Quizás por este conjunto de circunstancias –aquí solo esbozadas–, las serendipias sean necesarias, piensa Sunstein, aunque no nos gusten. Con ellas facilitaríamos las condiciones de una cultura abierta a la innovación, a la autocrítica y a la deliberación para el autogobierno. Y con ellas también mejoraríamos los comportamientos de grupo, altamente emotivos. Al menos así contrarrestaríamos la polarización de opiniones y sentimientos que se retroalimentan en las “cajas de resonancia” ( echo chambers) creadas por los social media.

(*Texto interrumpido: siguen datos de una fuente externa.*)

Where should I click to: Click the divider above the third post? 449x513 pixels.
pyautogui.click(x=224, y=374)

Eventos y noticias de interés común

Además de la arquitectura de serendipias, el exasesor de Obama cree que, para favorecer una democracia deliberativa, conviene fomentar de modo eficiente que los ciudadanos (muchos o la mayoría) compartan experiencias aglutinadoras, momentos en que la gran mayoría trascienda las diferencias individuales o de grupo: una fiesta nacional, acontecimientos deportivos como las Olimpiadas o los Mundiales, una película taquillera que se vuelve un clásico (Sunstein dice que Star Wars sería una candidata en EE.UU.), un premio nacional o un hallazgo científico muy celebrado.

Internet ha propiciado un igualitarismo prepotente: cualquiera puede opinar con la máxima libertad y una información limitada

“Son especialmente importantes en un país heterogéneo, que afronta un posible peligro de fractura. Son incluso más importantes, porque muchos países se hallan cada vez más interconectados (con Brexit o sin Brexit) y cada ciudadano, en mayor o menor medida, se ha convertido en ciudadano del mundo”.

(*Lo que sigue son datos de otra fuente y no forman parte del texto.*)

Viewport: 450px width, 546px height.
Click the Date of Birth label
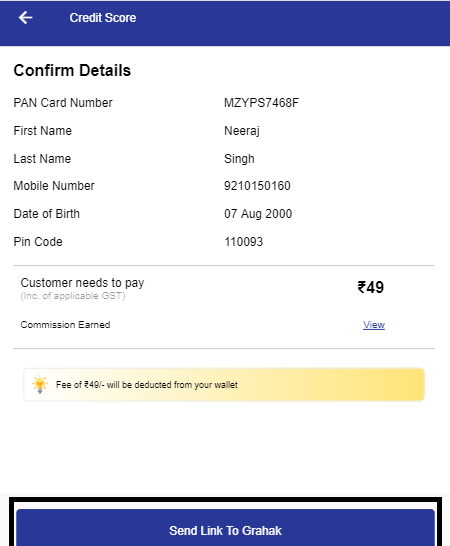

En este mismo sentido, Sunstein reivindica a los medios de información generalistas, cada vez más relegados. A su juicio, la reactivación de estos intermediarios es fundamental por su función social, porque presentan asuntos comunes que nos pasarían muy desapercibidos si las noticias solo nos llegasen por las redes sociales o en dosieres prediseñados según nuestros perfiles y preferencias.

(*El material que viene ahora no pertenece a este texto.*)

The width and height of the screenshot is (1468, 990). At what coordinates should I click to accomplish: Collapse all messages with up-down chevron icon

En conjunto, los análisis aquí mencionados tienen el valor de enfatizar, con ejemplos claros y estudios actuales, que no todo conocimiento vale lo mismo ni basta el acceso teórico ilimitado a Internet para poder colgarnos el marchamo de especialistas independientes. Y estos asuntos tienen además su efecto político. Ante la deriva emotivista de la sociedad, en gran medida nos jugamos la libertad social y la buena salud democrática –donde la haya– en el terreno de la crítica del conocimiento: en reconocer los límites de nuestro saber, apreciar los contrastes rigurosos de los expertos y repensar el uso de Internet.